Kraków's charms have always been known to Poles (and Kraków remains far and away the number-one domestic tourist destination), but now the word is spreading far and wide. The city is firmly, and justifiably, established on the main central European tourism axis that includes Vienna, Budapest, and Prague. All of this is good news for visitors. It means decent plane, rail, and bus connections from any point north, south, or west of the city. It also means that Kraków has some of the best restaurants and hotels in Poland and is fully accustomed to catering to the needs of visitors.

Outside of Kraków, several excursions merit a few hours or a full day of sightseeing. The most important of these is the former Nazi extermination camp at Auschwitz-Birkenau (in the town of Oswiecim, about 80km/50 miles west of the city). Also recommended is a trip to the unusual and unforgettable Wieliczka Salt Mines. If you've got the time and a penchant for modern architecture, check out the Nowa Huta Steelworks and the amazing post-World War II Socialist-Realist housing projects built around the mills.
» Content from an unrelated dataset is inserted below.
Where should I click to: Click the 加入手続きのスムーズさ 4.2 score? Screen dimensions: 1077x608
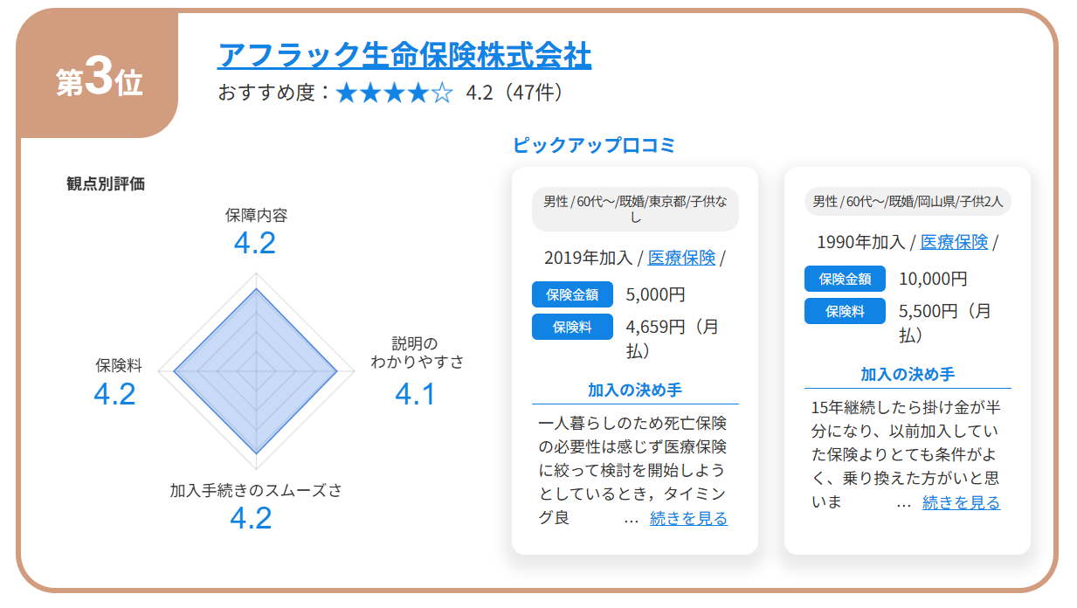click(251, 518)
To the south of Kraków, the High Tatra Mountains begin their rise toward the border with Slovakia. This is prime hiking and skiing country, centered on the main mountain resort of Zakopane. Dozens of hiking trails cover the hills south of town, with some of the most adventurous walks crossing the peaks and ending up in Slovakia. But Zakopane is more than just a hiking and ski resort. A hundred years ago, Poland's best young painters, poets, and architects decamped here in a bid to reinvent Polish culture. To this day, Zakopane retains a whiff of arty exclusivity.

The highlands around Zakopane and to the east of Kraków are less breathtaking but lovely in their own right. If you have extra time, check out the budding tourist town of Tarnów -- "Little Kraków" -- with its nicely preserved Renaissance town square and its own moving history of Polish and Jewish cultures living side by side for centuries, only to be destroyed by Nazi barbarism.